Executives see such demos and tell their developers, "Just do that." City Demo was extremely narrow in scope with a very specific purpose. There's no "Just do that" if you want something as varied as CyberPunk 2077 was. You have to toss out the whole City Demo and start over.
Executives tend to fail to understand that the wheel they saw only turns a specific way and that a new wheel has to be invented. They'll make unreasonable demands because they think someone else has already done a lot of the work.
This will lead to shortcuts. Those shortcuts for people trying to migrate will be trying to do things the way they used to do it as that's what they know how to do. That leads to disaster.
Some aspects of it have improved like the police system and being able to shoot from vehicles, and it's not as buggy as it once was, but the core game mechanics are nothing but generic over simplified trash compared to what they were before update 2.0. Some people like dumbed down systems and some don't. I don't.
Here are some of the issues in 2.0+:
Enemy levels scaling to match my character's level making the level system pointless.

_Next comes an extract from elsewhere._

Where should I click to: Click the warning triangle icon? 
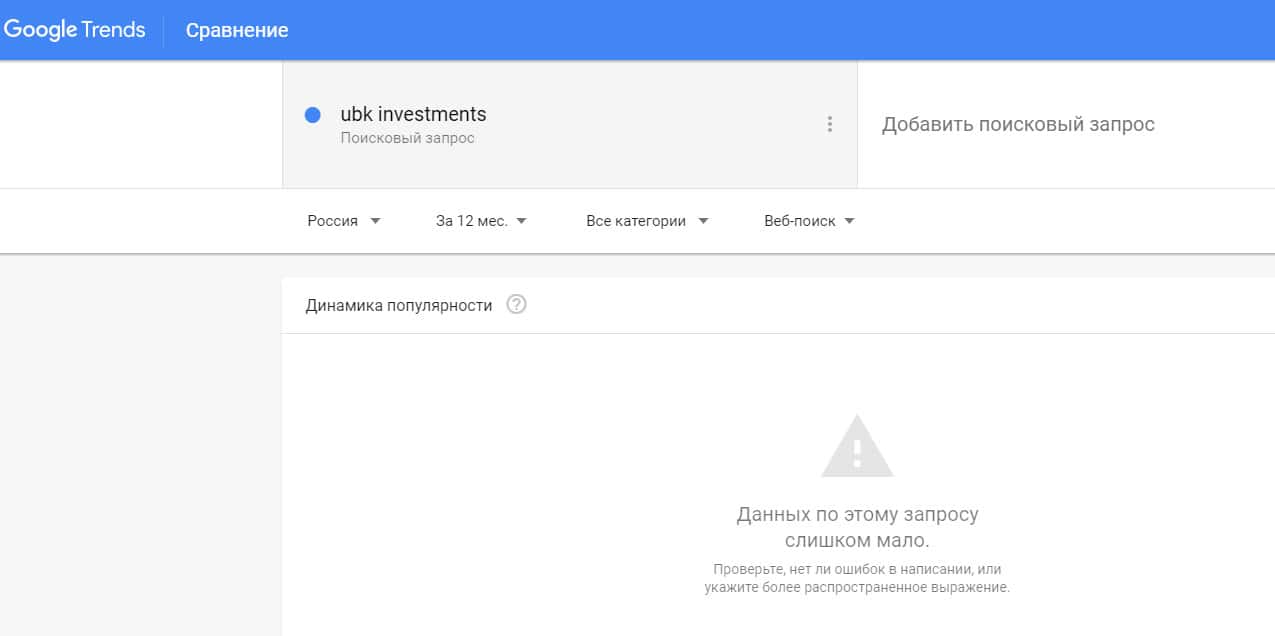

Clothing becoming cosmetic only made it 100% pointless as an in game item. It also makes no sense that we can't put on armoured clothing or body armour because in the table top game that this is based on you can absolutely do that. This change completely ruined my character concept and build, I was going for a character with minimal cyberware and now I can't do that at all because you ONLY get armour from cyberware now. Too much of the game's upgrade system is now focused on upgradable cyberware instead of being spread over various systems and items. This over simplification is boring and takes away a huge amount of player choice, and removes the need to try to find different items.
Grenades and healing becoming cooldown based skills instead of finite items that we had to use only when necessary, This is a horrible change, probably one of the worst. Now players simply need to take cover and wait for their healing to recharge instead of being more careful and only using these items when they absolutely need to. Now you can just top up your health constantly, toss grenades every few seconds, and face tank just about everything you run into because each one recharges so fast.

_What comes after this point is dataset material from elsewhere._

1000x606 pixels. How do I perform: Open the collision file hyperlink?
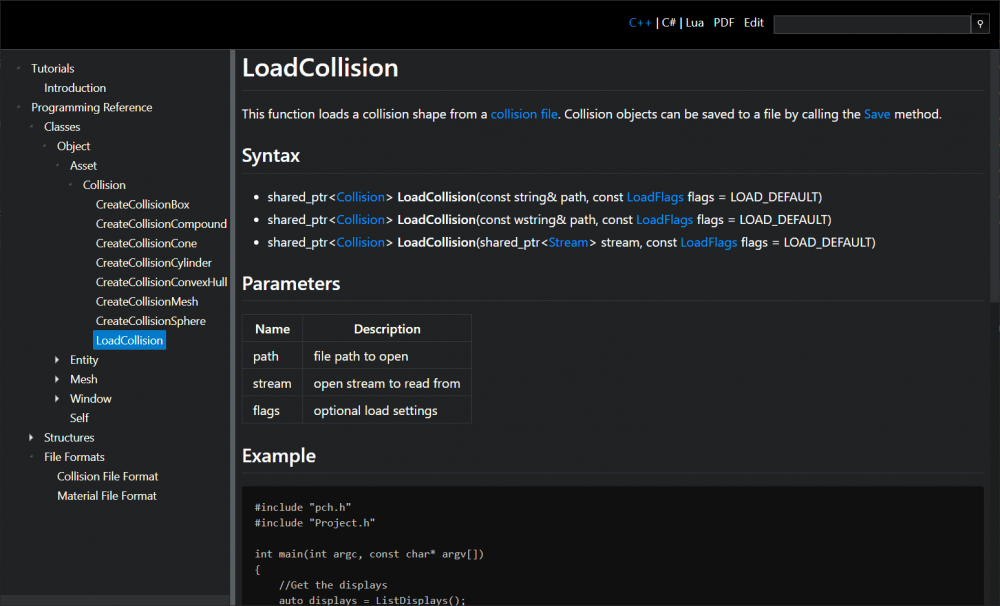(523, 114)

An over simplified perk and attribute system with a bad skill tree.
Completely ruining the crafting and mod system, making weapons too generic and removing armour/clothing mods entirely.
I could go on but I think you get the point. It feels like a completely different game now and I don't like what they've done with it.
I've seen so many people new to UE and see all these plugins with features they want to use. UE wants developers to do all that later. It wants developers to start with (figuratively) stick figures and basic frameworks—the fewer plugins, the better; the uglier, the better.
Yet still, people new to UE often start grabbing all kinds of "neat" plugins and bloating a project that doesn't even have someone properly running in the correct direction, yet.
My advice to anyone new to UE: Keep those plugins uninstalled and what's installed turned off. Then, add features one at a time, making sure they don't interfere with existing stuff. Stay away from the Library except to start and open projects.
When you go "shopping" for plugins (many, many free and royalty-free ones that only ask for attribution), know exactly what you want. If you can't find it already out there, don't settle for "close enough" or things that do more than you want. Instead, develop. It'll be better in the long-run to have your own proprietary plugin for the task you need. You'll know it from the inside and out.
The useful ones are for things that handle file formats and rendering, but things like realistic ocean travel should be developed in-house instead of trying to combine ocean waves with boat physics plugins.
It's slow, but you end up with something solid.